A recent blog post has uncovered a dangerous new Android surveillance tool called BouldSpy, attributed with moderate confidence to the Law Enforcement Command of the Islamic Republic of Iran (FARAJA). This spyware targets minority groups and potentially those involved in illegal trafficking activities. BouldSpy has extensive surveillance capabilities, such as recording calls, capturing photos, and monitoring account usernames across various platforms. This blog post delves into the capabilities and dangers of BouldSpy and emphasizes how our on-device machine learning technology can protect our customers from this threat.
BouldSpy relies on aggressively keeping the application alive by disabling battery management and establishing CPU wake locks while taking advantage of Android accessibility services to carry out most of its surveillance actions. By abusing CPU wake locks and disabling battery management features, the spyware prevents the device from shutting down its activities, causing faster battery drainage for victims. Once installed, BouldSpy establishes a network connection with its command and control (C2) server and exfiltrates cached data from the victim’s device. A background service manages most of the surveillance functionality and restarts itself when its parent activity is stopped by either the user or the Android system.
The emergence of BouldSpy poses significant risks to targeted individuals and the broader community due to its extensive surveillance capabilities. The spyware can gather sensitive information and communications, violating the privacy of its victims. Furthermore, BouldSpy has been linked to the Iranian government, raising concerns over state-sponsored surveillance and potential human rights abuses. The association of BouldSpy with Iran’s Law Enforcement Command (FARAJA) is particularly concerning, given the country’s human rights track record. The targeted surveillance of minority groups within Iran may lead to further discrimination and suppression, amplifying existing social and political tensions.
BouldSpy is a new malware family, given the limited number of samples disclosed (20) and its apparent lack of maturity in operational security. The spyware has not been distributed through Google Play, making it more challenging for users to identify and avoid.

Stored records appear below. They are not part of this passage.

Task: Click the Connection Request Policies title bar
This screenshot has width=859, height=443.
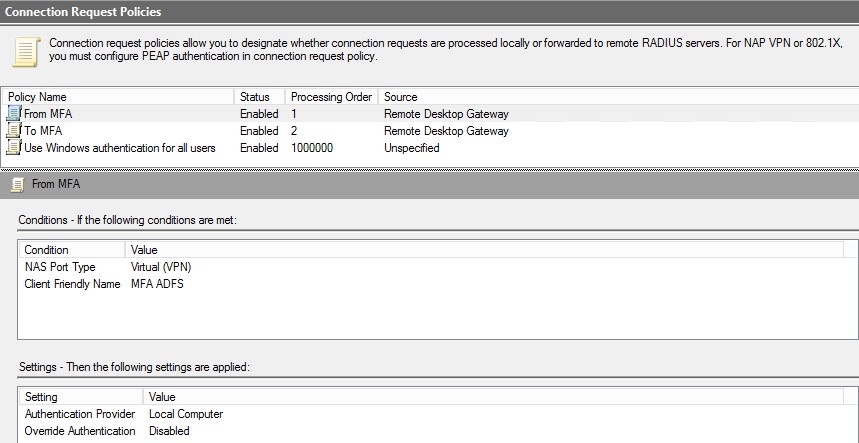Action: click(430, 11)
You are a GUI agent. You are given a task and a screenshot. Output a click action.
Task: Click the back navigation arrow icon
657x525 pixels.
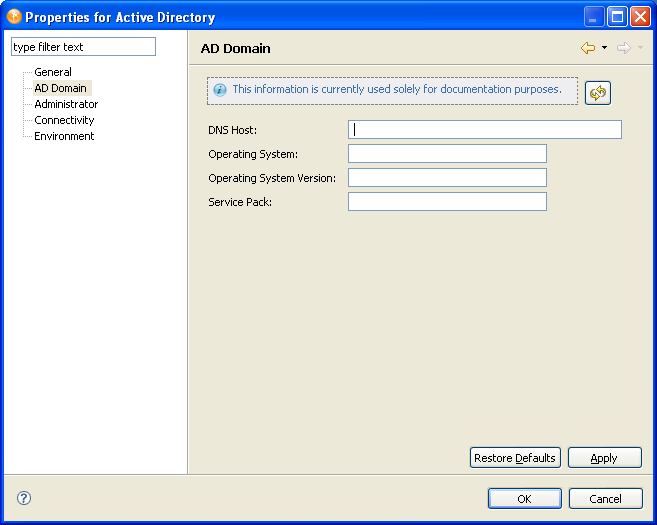(x=587, y=48)
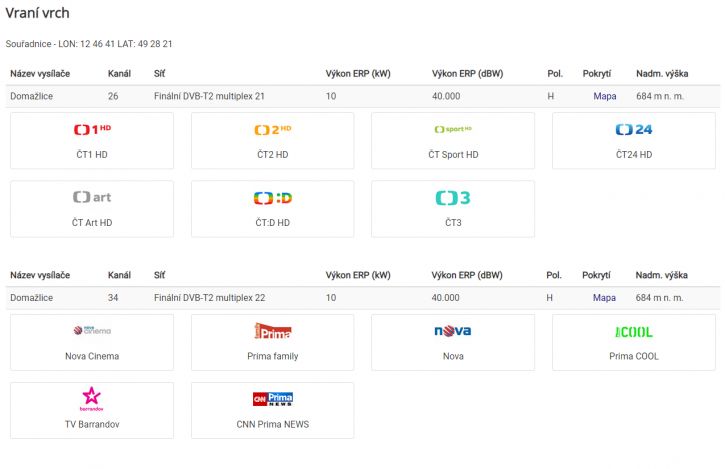Open Mapa link for multiplex 21
The image size is (725, 469).
click(604, 96)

Moreover, this shows the danger of sideloading applications from unknown third party sources. Zimperium detects all known variants of BouldSpy using our on-device machine learning engine. Furthermore, since the classifiers used to perform the detection were not trained on BouldSpy samples, it’s safe to assume that similar unknown variants will also be detected.

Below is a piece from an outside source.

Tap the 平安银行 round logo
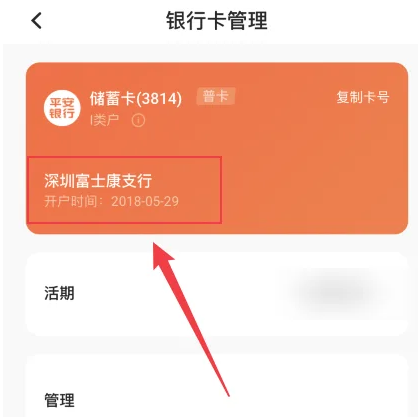62,108
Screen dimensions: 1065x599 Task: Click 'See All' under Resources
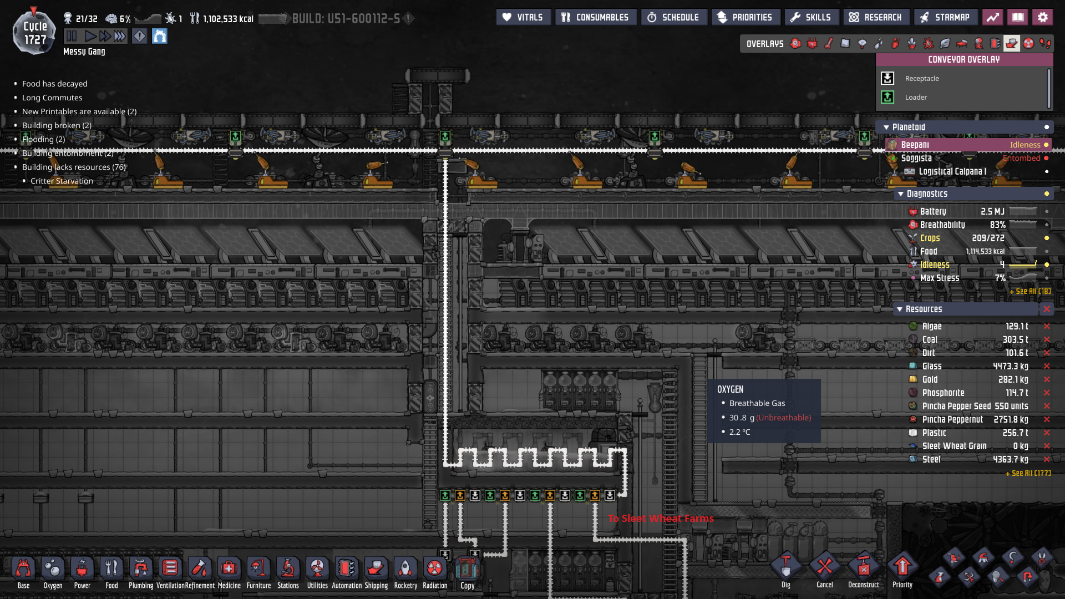tap(1028, 472)
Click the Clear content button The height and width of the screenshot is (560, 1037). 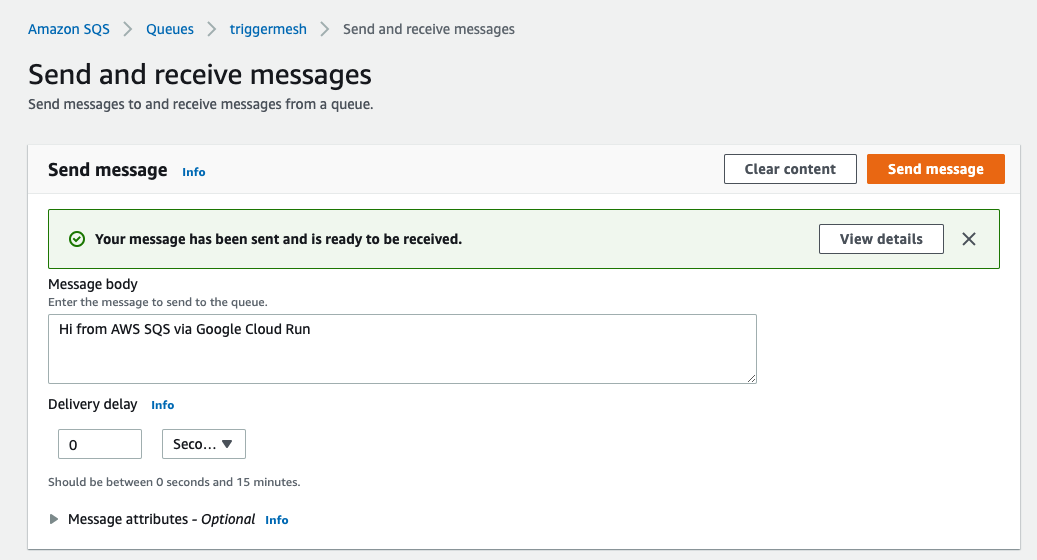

Zimperium’s dynamic on-device detection engine continually scans mobile applications installed on users’ devices to identify malicious capabilities, such as those found in BouldSpy. By staying up-to-date with the latest discoveries in the cybersecurity landscape, such as the findings from the recent blog post, our on-device machine learning solution provides timely protection to our customers against emerging cyber threats,including unknown new samples of BouldSpy.